Mohanraj’s research driven approach to recipe development made the book a reliable introduction to Sri Lankan cooking for adventurous home-cooks and a sound resource for Sri Lankan families hoping to reclaim their culinary traditions at home. After spending the summer of 2021 researching, the passionate author has completed an adaptation and expansion of the same book for vegan home cooks.
“It was good for me to have something to concentrate on, but the pandemic shifted my approach,” said Mohanraj. “Normally I would do a lot of collaborative cooking and eating with my relatives, but I spent a lot of time doing research online and cooking at home.”
Full of hundreds of recipes, Vegan Serendib, is a celebration of the nuanced sweet, sour and salty flavors of the South Asian island, but turns away from meat laden dishes. The cuisine of Sri Lanka, however, naturally lends itself to the vegan diet. The island boasts a significant Buddhist population who embrace a plant-based diet anchored in wholesome grains, legumes, fruits and vegetables.
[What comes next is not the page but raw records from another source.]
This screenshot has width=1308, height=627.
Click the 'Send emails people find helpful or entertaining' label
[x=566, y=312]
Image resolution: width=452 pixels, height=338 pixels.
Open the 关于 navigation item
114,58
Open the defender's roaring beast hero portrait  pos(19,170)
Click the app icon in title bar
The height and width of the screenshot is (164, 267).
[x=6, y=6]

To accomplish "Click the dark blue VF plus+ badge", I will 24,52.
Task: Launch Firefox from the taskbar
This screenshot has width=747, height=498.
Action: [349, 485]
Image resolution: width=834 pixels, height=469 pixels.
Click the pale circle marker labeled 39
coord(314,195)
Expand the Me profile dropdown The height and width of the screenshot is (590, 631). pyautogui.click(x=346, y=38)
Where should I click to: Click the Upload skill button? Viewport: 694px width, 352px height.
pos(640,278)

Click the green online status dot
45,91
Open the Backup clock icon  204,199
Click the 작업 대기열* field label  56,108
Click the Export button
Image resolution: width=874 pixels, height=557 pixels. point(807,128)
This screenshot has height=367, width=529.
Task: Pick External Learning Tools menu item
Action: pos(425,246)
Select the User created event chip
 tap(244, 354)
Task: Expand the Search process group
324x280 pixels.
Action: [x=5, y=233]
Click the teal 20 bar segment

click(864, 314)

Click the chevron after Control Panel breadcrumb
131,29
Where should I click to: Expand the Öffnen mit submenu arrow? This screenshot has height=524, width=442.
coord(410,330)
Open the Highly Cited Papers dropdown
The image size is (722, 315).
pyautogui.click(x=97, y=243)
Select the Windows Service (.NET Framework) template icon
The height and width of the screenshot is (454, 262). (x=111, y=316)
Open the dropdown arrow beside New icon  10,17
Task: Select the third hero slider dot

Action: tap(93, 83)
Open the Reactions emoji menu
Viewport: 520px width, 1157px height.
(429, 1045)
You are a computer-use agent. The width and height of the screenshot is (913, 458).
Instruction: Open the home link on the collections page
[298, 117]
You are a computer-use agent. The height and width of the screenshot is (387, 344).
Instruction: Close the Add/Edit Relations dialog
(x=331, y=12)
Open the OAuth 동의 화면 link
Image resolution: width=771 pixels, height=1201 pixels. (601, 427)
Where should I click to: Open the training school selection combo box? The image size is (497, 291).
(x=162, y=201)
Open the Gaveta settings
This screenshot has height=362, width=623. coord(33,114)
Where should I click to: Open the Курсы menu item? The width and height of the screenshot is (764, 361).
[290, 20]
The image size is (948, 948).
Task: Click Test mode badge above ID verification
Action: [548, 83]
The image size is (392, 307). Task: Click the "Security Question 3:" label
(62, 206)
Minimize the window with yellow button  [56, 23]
Vegan friendly coconut milk is responsible for much for the richness in Sri Lankan curries whether they contain chicken or chickpeas.
Spurred on by the fact that many recipes from her homeland are inherently vegan, Mohanraj took further inspiration from memories of a collegiate friend who was a “moral vegetarian.”
“She loved food and eating, but often felt left out in traditional restaurant settings,” said Mohanraj who is not a vegetarian. “When people come to my house, I want them to be able to eat everything.”
She discussed the inclusion of colorful and impressive Rosappu Pachadi (Rose petal salad) inspired by the roses that grow in the verdant hills of Sri Lanka but was also quick to point out some of the dishes included in book may be less photogenic though no less delicious than its flowery counterpart.
“This curry is brown food at its best,” said Mohanraj opening the book to the recipe for Kaliya Kari, an eggplant, plantain and potato curry. “It doesn’t photograph well, but it is really one of the best recipes in here and represents the Muslim community in Sri Lanka.”
Mohanraj recently brought Vegan Serendib’s table of contents to life in a colorful kitchen display. She dove into her refrigerator to produce a robust collection of curries, pobriyal, sambol, and sothi. Complex spices, chili heat, plenty of onions, red rice, and jack fruit (in varying degrees of ripeness) came together in a sort of symphony of flavor on a single plate.
As we ate it became clear that none of the recipes Mohanraj served were trying to replicate a dish they were not supposed to be — authenticity is at the heart of everything she served and each recipe in her cookbook.
As we dined, she discussed adding gourd to traditional dishes, chatted about the convenience of canned jackfruit, showed me the apparatus for making string hoppers and talked about her marshmallow and ice cream making adventures. Her passion for making Sri Lankan fare is as limitless as the complexity in her mushroom and jackfruit curry.
Vegan Serendib is available for pre-order at serendibkitchen.com/vegan-serendib-2/. For those who already own Taste of Serendib, the 40 new vegan recipes are being sold as a mini book along with Taste of Serendib on Mohanraj’s website.